§ What needs to be done: Output each line from the one that contains "This screenshot has width=587, height=400." to the final line of the data below, exactly, and include nothing else.

§ Excerpted data:
--- START ---

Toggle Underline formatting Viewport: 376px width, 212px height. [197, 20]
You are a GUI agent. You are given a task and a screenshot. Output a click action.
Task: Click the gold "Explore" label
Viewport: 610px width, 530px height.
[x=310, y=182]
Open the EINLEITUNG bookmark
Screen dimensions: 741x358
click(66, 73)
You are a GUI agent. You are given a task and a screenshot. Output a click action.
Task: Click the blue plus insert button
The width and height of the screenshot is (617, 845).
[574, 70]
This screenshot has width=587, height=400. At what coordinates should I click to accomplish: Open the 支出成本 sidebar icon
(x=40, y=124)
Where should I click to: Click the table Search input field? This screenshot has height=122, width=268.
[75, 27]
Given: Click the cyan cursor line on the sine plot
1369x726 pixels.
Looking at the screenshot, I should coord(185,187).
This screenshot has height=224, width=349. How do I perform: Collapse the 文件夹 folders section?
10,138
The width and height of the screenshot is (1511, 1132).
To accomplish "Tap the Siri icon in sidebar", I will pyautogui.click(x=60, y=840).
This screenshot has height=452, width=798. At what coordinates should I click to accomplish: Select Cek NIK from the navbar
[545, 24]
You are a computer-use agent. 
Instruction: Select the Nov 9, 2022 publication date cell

--- END ---

§ Solution to this problem:
This screenshot has width=587, height=400. At what coordinates should I click to accomplish: Open the 支出成本 sidebar icon
(x=40, y=124)
Where should I click to: Click the table Search input field? This screenshot has height=122, width=268.
[75, 27]
Given: Click the cyan cursor line on the sine plot
1369x726 pixels.
Looking at the screenshot, I should coord(185,187).
This screenshot has height=224, width=349. How do I perform: Collapse the 文件夹 folders section?
10,138
The width and height of the screenshot is (1511, 1132).
To accomplish "Tap the Siri icon in sidebar", I will pyautogui.click(x=60, y=840).
This screenshot has height=452, width=798. At what coordinates should I click to accomplish: Select Cek NIK from the navbar
[545, 24]
You are a computer-use agent. 
Instruction: Select the Nov 9, 2022 publication date cell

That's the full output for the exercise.